SUPPLIED TEXT:
-- start --
04 August,2023 06:48 AM IST | Mumbai | Rosalyn D`mello
I found Lizzo, who was introduced to me by my niece, beautiful and her embrace of fatness felt tremendously empowering. Pic/Twitter
I've officially reached that point in my life where my existence unfolds beyond the realms of pop music. I am becoming a dinosaur; my musical preferences are possibly already dated and a Gen Z could identify that about me instantly. For example, until two days ago, I didn't know that the riff made famous through TikTok trends - I'm the problem, it's me - was from a Taylor Swift song. If you held me at gunpoint and asked me to hum a Swift tune, I would stand no chance. Same with Adele. I follow news about them, or news about them reaches me, because they're so big. But I don't really know their music.
Because I am so caught up with being a mom, my most frequently played music on Spotify includes a sleep-bomb version of Twinkle Twinkle Little Star and classical music for toddlers. It doesn't help that I live in a part of the world where English is rarely spoken and the radio features either German or Italian music. So, if you were to ask me if I knew any of Lizzo's big hits, I would have to find a polite excuse to walk away from the conversation so as not to astonish you with the level of my pop culture ignorance.
-- end --
Pick up the column about pop music after its last sentence and keep writing it. The material that comes next has no connection to the column about pop music.

COLLECTED DATA:
-- start --
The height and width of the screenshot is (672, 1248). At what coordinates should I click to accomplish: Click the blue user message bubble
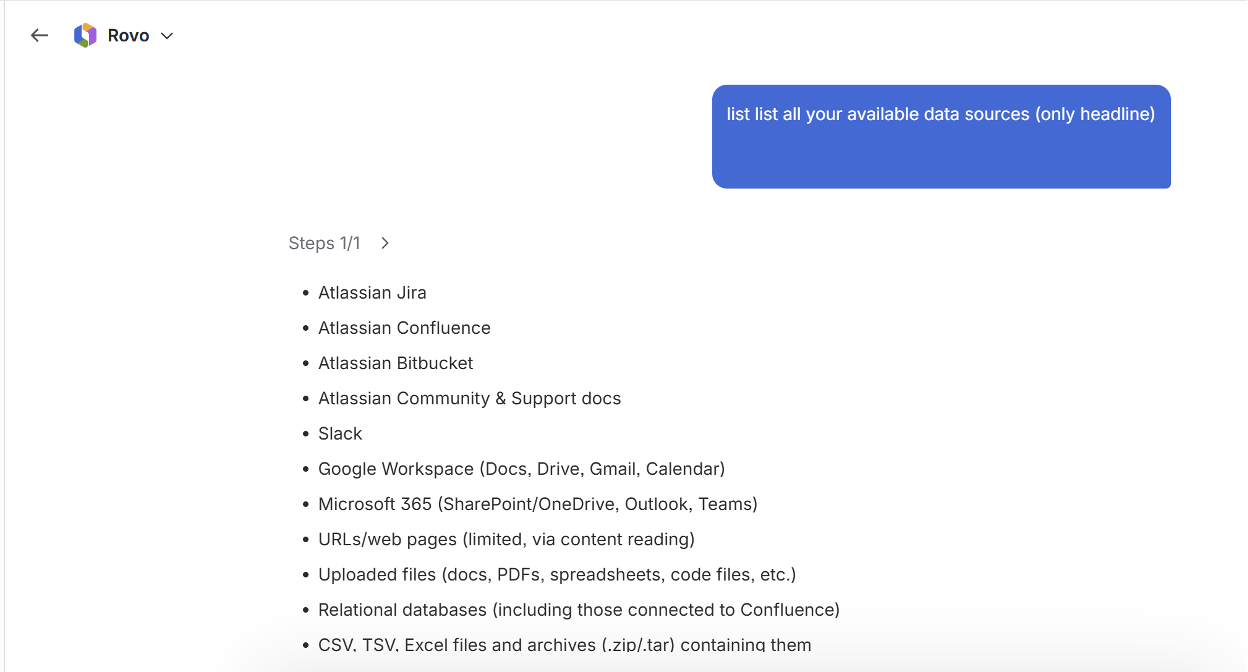click(941, 136)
-- end --
RESPONSE TO THE EXERCISE:
It was my niece, who has a birthday today, who introduced me to Lizzo. I imagined her doing an eye roll when I admitted I didn't know who she was. Because I take my Aunty duties quite seriously, I began following the singer on Instagram and later on TikTok and was instantly swayed by her powerful messaging and everything that her brand embodied. I found her beautiful and her embrace of fatness felt tremendously empowering. This has always felt like ambiguous terrain within popular culture. Because there is no dearth of celebrities who originally connected with audiences on the merit of their plus size only to turn into toothpicks under the spotlight. Each time I would tell myself it was their personal decision, if they wanted to lose weight, they had every right to and didn't need to make themselves accountable to anyone else, especially in a fatphobic world. But one always felt slightly disappointed. I follow Lizzo because she parades her cellulite and gloriously so. She went ahead and decided her backup dancers would be big women, and that felt really cool. She began designing clothing for bigger women and it looked fabulous. Viewing daily doses of her owning her body made me feel less self-conscious about my own. Watching her use every platform she had to spread awareness about trans lives, abortion rights and other significant feminist issues positioned her as an ally.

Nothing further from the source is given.